◆ Your task ◆
Can you copy out the whole listing below, swapping every "Seguici su" for "Follow us on" and leaving everything else unchanged?

◆ Given information ◆
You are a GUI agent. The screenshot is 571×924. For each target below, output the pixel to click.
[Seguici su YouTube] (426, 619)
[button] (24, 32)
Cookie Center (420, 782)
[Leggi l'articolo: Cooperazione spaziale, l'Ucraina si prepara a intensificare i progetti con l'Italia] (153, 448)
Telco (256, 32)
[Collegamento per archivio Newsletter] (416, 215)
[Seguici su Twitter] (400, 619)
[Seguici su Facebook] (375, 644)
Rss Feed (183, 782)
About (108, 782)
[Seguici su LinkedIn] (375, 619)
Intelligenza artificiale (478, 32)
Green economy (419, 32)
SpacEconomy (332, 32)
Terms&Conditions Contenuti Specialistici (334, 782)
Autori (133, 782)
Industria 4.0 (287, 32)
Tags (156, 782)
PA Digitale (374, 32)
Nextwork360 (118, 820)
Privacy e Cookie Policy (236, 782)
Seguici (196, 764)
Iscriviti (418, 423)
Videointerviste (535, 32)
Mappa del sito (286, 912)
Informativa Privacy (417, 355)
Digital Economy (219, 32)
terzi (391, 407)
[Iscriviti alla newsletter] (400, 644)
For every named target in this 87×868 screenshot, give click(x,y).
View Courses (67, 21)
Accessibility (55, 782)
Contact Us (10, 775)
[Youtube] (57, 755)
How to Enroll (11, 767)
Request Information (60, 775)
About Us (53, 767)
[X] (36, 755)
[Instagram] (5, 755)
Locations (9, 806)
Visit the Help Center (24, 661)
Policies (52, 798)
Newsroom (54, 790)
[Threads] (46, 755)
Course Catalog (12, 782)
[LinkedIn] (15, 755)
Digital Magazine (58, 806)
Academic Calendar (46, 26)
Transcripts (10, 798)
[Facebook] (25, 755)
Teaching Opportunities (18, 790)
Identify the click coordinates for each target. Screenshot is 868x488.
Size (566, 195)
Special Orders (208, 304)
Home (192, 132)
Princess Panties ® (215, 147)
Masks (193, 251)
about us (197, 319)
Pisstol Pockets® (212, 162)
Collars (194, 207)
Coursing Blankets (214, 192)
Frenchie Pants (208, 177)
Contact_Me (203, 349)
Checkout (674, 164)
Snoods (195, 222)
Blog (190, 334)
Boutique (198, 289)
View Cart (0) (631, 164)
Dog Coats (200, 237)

◆ Exercise output ◆
You are a GUI agent. The screenshot is 571×924. For each target below, output the pixel to click.
[Follow us on YouTube] (426, 619)
[button] (24, 32)
Cookie Center (420, 782)
[Leggi l'articolo: Cooperazione spaziale, l'Ucraina si prepara a intensificare i progetti con l'Italia] (153, 448)
Telco (256, 32)
[Collegamento per archivio Newsletter] (416, 215)
[Follow us on Twitter] (400, 619)
[Follow us on Facebook] (375, 644)
Rss Feed (183, 782)
About (108, 782)
[Follow us on LinkedIn] (375, 619)
Intelligenza artificiale (478, 32)
Green economy (419, 32)
SpacEconomy (332, 32)
Terms&Conditions Contenuti Specialistici (334, 782)
Autori (133, 782)
Industria 4.0 (287, 32)
Tags (156, 782)
PA Digitale (374, 32)
Nextwork360 (118, 820)
Privacy e Cookie Policy (236, 782)
Seguici (196, 764)
Iscriviti (418, 423)
Videointerviste (535, 32)
Mappa del sito (286, 912)
Informativa Privacy (417, 355)
Digital Economy (219, 32)
terzi (391, 407)
[Iscriviti alla newsletter] (400, 644)
For every named target in this 87×868 screenshot, give click(x,y).
View Courses (67, 21)
Accessibility (55, 782)
Contact Us (10, 775)
[Youtube] (57, 755)
How to Enroll (11, 767)
Request Information (60, 775)
About Us (53, 767)
[X] (36, 755)
[Instagram] (5, 755)
Locations (9, 806)
Visit the Help Center (24, 661)
Policies (52, 798)
Newsroom (54, 790)
[Threads] (46, 755)
Course Catalog (12, 782)
[LinkedIn] (15, 755)
Digital Magazine (58, 806)
Academic Calendar (46, 26)
Transcripts (10, 798)
[Facebook] (25, 755)
Teaching Opportunities (18, 790)
Identify the click coordinates for each target. Screenshot is 868x488.
Size (566, 195)
Special Orders (208, 304)
Home (192, 132)
Princess Panties ® (215, 147)
Masks (193, 251)
about us (197, 319)
Pisstol Pockets® (212, 162)
Collars (194, 207)
Coursing Blankets (214, 192)
Frenchie Pants (208, 177)
Contact_Me (203, 349)
Checkout (674, 164)
Snoods (195, 222)
Blog (190, 334)
Boutique (198, 289)
View Cart (0) (631, 164)
Dog Coats (200, 237)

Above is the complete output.